Did you know? You once had to record your alcohol prescription in Horry County deed book
One of your Horry County relatives may have had a medicinal liquor prescription during Prohibition.
An obsolete practice now, alcohol prescriptions are a thing of the past from Prohibition, and a book where people were required to record their prescriptions still remains at the Horry County Courthouse.
But the book in the Register of Deeds Office remains blank, though searching through some deed books — also functioning as a catch-all for miscellaneous recordings — have some recordings of those prescriptions, said Horry County Registrar Marion Foxworth.
“There were medical reasons to prescribe it” during Prohibition, 1920 to 1930, Foxworth said. “And the state, at some point, passed a law saying if a prescription was written, it had to be recorded at the courthouse.”

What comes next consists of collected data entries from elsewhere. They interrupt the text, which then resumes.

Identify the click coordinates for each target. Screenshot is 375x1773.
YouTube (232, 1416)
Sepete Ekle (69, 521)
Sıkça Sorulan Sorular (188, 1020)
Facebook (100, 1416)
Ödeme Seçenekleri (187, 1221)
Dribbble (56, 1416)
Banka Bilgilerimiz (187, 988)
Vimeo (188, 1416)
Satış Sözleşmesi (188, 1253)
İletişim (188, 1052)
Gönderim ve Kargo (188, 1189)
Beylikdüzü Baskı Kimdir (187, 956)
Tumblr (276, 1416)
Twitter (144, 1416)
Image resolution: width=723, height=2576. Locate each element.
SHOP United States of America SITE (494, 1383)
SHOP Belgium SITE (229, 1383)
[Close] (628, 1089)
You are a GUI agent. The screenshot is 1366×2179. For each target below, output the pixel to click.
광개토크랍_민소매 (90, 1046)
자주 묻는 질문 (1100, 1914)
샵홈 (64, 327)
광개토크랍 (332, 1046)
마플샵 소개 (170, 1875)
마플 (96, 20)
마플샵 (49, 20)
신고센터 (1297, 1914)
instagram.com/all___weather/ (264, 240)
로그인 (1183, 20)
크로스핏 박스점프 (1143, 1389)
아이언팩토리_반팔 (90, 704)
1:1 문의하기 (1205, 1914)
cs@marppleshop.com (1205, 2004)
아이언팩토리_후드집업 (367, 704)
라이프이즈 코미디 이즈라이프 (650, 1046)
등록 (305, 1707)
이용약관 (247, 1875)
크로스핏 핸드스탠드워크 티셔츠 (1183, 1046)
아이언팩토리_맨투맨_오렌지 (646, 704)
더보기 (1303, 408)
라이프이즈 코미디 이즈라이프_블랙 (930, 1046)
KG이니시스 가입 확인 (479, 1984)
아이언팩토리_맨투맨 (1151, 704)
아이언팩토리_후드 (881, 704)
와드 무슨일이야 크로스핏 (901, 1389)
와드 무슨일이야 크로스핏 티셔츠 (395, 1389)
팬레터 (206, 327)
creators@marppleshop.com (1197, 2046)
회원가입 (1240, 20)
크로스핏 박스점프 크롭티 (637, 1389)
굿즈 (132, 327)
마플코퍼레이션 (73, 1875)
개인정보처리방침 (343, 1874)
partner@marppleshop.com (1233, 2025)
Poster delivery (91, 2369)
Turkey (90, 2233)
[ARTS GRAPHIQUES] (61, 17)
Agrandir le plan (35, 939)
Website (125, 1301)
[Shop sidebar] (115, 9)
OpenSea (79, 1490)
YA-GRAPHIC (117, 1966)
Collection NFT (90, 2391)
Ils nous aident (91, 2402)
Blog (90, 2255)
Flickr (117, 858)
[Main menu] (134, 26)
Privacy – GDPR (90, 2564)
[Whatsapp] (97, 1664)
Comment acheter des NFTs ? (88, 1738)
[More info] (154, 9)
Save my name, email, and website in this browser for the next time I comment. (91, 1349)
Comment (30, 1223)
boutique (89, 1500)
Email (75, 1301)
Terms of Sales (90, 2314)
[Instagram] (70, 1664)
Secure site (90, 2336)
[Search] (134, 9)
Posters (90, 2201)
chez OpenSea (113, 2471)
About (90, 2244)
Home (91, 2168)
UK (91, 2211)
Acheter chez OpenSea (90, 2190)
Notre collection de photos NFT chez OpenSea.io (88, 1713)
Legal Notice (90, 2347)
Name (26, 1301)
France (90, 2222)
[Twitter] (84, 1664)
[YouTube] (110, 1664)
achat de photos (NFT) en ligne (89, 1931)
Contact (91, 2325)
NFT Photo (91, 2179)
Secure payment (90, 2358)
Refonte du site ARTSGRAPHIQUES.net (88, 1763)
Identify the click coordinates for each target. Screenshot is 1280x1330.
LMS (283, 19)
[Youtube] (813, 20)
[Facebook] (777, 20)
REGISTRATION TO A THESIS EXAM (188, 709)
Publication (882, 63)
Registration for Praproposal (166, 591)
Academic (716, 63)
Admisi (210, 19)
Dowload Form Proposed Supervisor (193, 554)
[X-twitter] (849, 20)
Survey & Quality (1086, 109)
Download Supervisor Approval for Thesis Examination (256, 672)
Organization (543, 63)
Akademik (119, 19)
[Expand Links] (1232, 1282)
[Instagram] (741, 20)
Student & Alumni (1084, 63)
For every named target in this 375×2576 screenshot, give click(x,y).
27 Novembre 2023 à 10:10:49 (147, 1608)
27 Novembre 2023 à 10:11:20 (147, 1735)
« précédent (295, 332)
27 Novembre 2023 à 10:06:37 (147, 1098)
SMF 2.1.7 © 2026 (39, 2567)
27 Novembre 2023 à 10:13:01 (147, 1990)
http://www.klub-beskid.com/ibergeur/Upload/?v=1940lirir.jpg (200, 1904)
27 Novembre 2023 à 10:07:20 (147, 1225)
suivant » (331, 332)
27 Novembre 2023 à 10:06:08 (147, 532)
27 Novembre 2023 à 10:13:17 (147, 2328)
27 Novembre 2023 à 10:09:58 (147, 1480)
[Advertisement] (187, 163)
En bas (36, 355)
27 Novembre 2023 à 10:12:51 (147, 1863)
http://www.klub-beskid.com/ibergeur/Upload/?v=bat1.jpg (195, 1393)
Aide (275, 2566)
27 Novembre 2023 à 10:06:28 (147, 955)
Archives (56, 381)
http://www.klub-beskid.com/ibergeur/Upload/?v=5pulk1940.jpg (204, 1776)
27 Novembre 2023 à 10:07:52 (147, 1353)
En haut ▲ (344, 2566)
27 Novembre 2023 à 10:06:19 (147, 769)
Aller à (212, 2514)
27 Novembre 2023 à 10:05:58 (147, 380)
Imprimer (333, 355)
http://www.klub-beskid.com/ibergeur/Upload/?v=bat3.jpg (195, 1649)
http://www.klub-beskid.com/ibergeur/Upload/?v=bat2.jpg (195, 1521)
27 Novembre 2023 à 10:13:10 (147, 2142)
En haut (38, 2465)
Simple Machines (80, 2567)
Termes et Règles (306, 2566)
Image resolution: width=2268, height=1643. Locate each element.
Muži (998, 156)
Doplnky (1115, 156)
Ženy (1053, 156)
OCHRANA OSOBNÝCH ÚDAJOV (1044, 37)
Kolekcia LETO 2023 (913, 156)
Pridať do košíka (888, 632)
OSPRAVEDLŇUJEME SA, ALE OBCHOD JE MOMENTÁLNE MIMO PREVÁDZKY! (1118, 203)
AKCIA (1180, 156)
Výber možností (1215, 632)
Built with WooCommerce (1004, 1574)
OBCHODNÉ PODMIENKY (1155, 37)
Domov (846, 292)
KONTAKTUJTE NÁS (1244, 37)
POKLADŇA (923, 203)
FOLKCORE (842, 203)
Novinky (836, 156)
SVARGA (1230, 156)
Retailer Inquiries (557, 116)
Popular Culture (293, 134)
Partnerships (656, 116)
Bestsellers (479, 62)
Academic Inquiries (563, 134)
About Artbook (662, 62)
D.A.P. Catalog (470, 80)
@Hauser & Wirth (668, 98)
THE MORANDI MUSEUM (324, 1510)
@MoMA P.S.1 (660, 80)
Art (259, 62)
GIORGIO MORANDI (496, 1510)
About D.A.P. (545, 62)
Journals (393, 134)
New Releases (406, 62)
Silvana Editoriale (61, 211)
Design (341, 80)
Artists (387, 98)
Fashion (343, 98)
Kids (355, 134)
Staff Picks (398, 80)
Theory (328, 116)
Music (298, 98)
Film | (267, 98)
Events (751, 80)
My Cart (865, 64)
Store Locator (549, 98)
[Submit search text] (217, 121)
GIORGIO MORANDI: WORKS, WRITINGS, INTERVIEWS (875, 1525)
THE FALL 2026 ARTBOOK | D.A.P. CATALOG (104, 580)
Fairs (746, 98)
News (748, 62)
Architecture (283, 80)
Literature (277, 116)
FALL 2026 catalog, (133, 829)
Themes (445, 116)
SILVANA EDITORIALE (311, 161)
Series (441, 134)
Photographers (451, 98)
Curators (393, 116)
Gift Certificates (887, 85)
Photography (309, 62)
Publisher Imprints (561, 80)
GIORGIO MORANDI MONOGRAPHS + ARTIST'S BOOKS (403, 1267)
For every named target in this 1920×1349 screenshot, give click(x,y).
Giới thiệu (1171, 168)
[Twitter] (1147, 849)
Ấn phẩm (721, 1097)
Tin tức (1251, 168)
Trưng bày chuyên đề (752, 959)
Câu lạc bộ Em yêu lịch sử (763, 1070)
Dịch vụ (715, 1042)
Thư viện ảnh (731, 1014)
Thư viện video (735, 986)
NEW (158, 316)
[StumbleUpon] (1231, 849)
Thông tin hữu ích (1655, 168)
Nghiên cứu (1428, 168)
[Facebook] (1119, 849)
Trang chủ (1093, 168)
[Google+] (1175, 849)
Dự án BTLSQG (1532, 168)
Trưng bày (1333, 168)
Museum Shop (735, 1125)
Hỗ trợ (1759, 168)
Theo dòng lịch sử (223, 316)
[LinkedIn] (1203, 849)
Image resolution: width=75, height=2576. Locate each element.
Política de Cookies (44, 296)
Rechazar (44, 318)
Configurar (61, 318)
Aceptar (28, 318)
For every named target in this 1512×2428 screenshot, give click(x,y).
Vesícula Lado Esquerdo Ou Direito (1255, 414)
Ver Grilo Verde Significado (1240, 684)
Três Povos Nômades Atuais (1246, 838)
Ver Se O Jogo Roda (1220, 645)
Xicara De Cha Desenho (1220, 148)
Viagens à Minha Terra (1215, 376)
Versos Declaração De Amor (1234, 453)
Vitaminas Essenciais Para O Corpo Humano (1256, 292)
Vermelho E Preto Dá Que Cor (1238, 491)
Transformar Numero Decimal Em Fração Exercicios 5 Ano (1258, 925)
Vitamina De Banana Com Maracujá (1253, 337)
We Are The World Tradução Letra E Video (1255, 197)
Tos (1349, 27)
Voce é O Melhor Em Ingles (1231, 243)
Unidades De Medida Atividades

And the only way to find those recordings is by physically going through all of the deed books where the prescriptions are recorded miscellaneously.
It was up to the patient to bring his or her medicinal liquor prescription to the courthouse to be recorded during Prohibition.
Foxworth has come across other recordings in his time as registrar, like slave deeds, letters and recipes.
Here is what a prescription for medicinal liquor looks like, via the Smithsonian.
As for the blank medicinal liquor book, Foxworth said he’s always wondered if there was a previous volume full of names.